Puisi-Puisi Aji Ramadhan

Mata Anda

Salam dan sejahtera untuk Anda.

Semoga segala kebaikan
terpatri pada setiap
kegiatan Anda yang menyenangkan.

Sudilah meluangkan waktu sebentar
agar saya bisa masuk
sebagai salah satu bagian
yang mengenyalkan hari Anda.

Perkenalkan,
saya hanyalah burung dengan lidah
belum sempurna. Sehingga,
saya terlalu piyik meresap ke ceruk
kegelapan.

Anda jangan risau.

Saya tidak akan mangap di hadapan
induk. Saya akan mempercepat
pertumbuhan bulu-bulu agar segera
mengepakkan sayap,
lalu terbang di sisi Anda.

Saya berhasrat menjadi mata Anda
demi mencengkeram
horizontal langit.

Gresik, 2025

 

Sarang Raksasa

Bimbing tanganku agar tak sampai menarik tenung.
Jelaskan kepadaku bagaimana diagram
menunjuk batas terang dan gelap, angka mati dan hidup,
serta jejak tanjak dan turun.

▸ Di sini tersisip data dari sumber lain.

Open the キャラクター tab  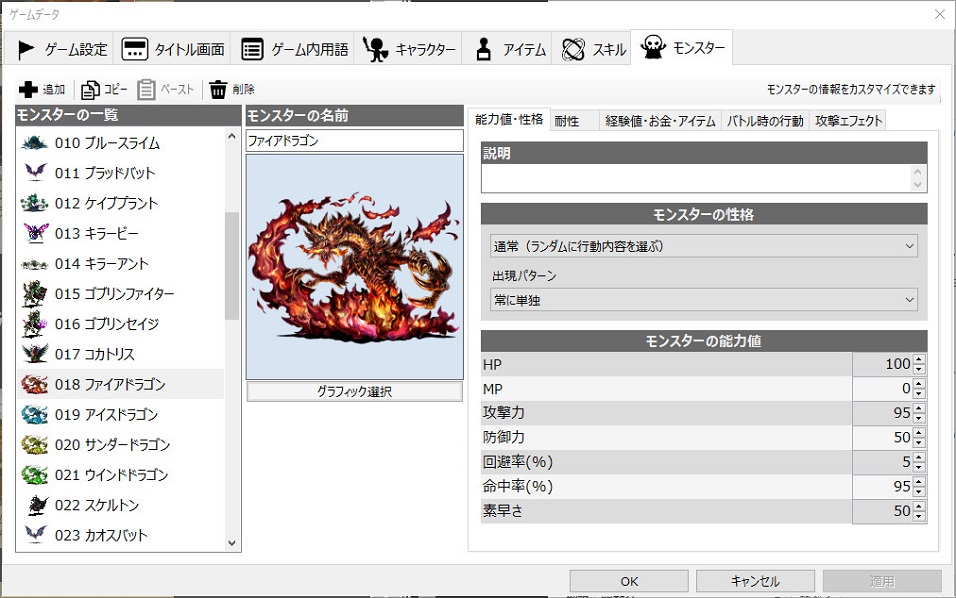click(411, 48)
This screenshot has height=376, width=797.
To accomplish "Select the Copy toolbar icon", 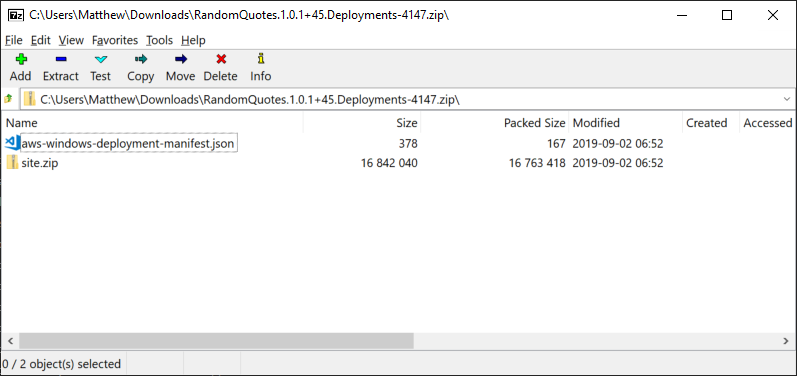I will click(x=141, y=59).
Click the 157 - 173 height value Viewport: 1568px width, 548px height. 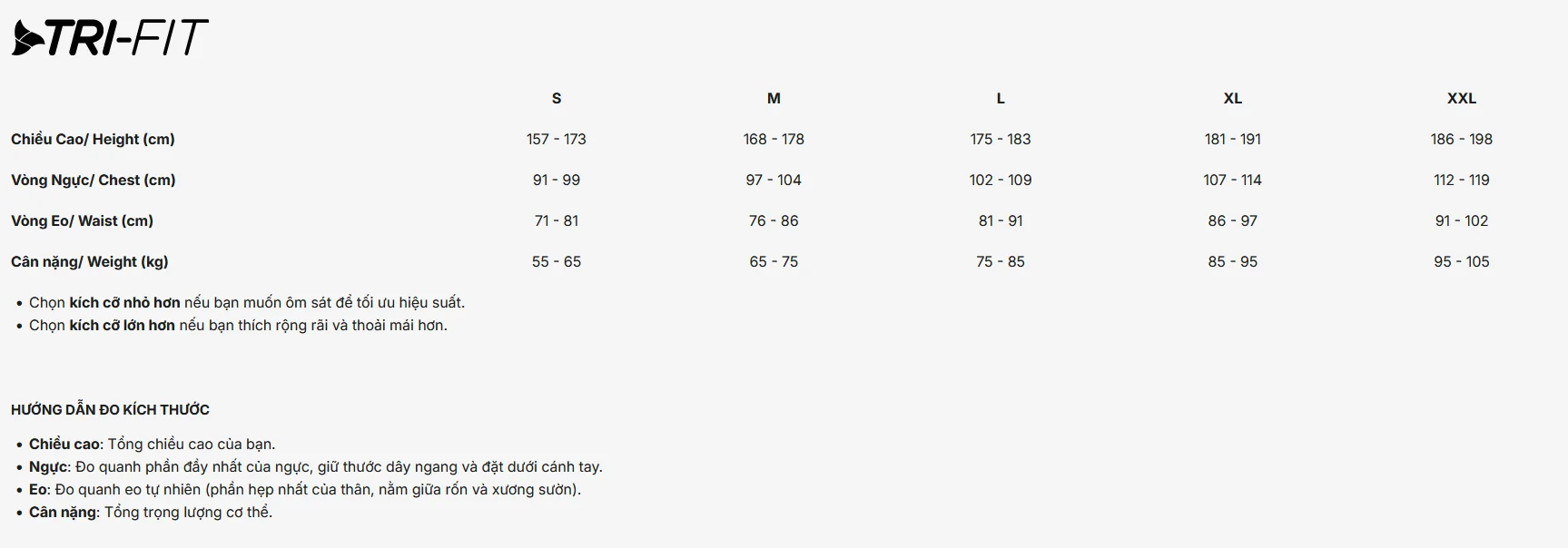[557, 139]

Terima sebentang peta
yang aku gambar. Tunjuk dermaga-dermaga
bagi kapal yang berlabuh. Aku belajar menghitung
emas, cinta, dan kepastian.

Pesan perihal siaga di antara para kolega
masih aku genggam: “Jangan percaya pada setiap derau
yang menyembunyikan tindak-tanduknya.” Sebab itu,
aku sedikit merunut kenangan dan banyak mendebarkan
gerakan. Tapi, ketahuilah, aku menggarami
akar milik para kolega. Akar itu sempat menjalar liar
hingga menutup mejaku.

“Hari ini masih tidak ada pulang tepat waktu
untukku,” bisikku ketika menegak di hadapan lingkaran
jam, senja di luar jendela, dan lampu ruangan
yang melebarkan kesepian. Lalu, pada malamnya,
aku sempat berbahagia setelah menengok lembaran janji
untuk beberapa minggu ke depan. Lembaran janji
yang mengandung paraf kebijaksanaan.

Apakah tubuhku segera pecah berhamburan? Jangan.
Rehat belum aku butuhkan sebelum selesai mencentang
tabel agenda. Juga, selesai mendengarkan
pawang hujan: “Sedia payung pertanda kehati-hatian
terhadap bolak-balik tabiat angkara.” Aku menjaga
tubuh agar pikiran tidak keluyuran ke segumpal sakit
yang menjangkiti sarang raksasa.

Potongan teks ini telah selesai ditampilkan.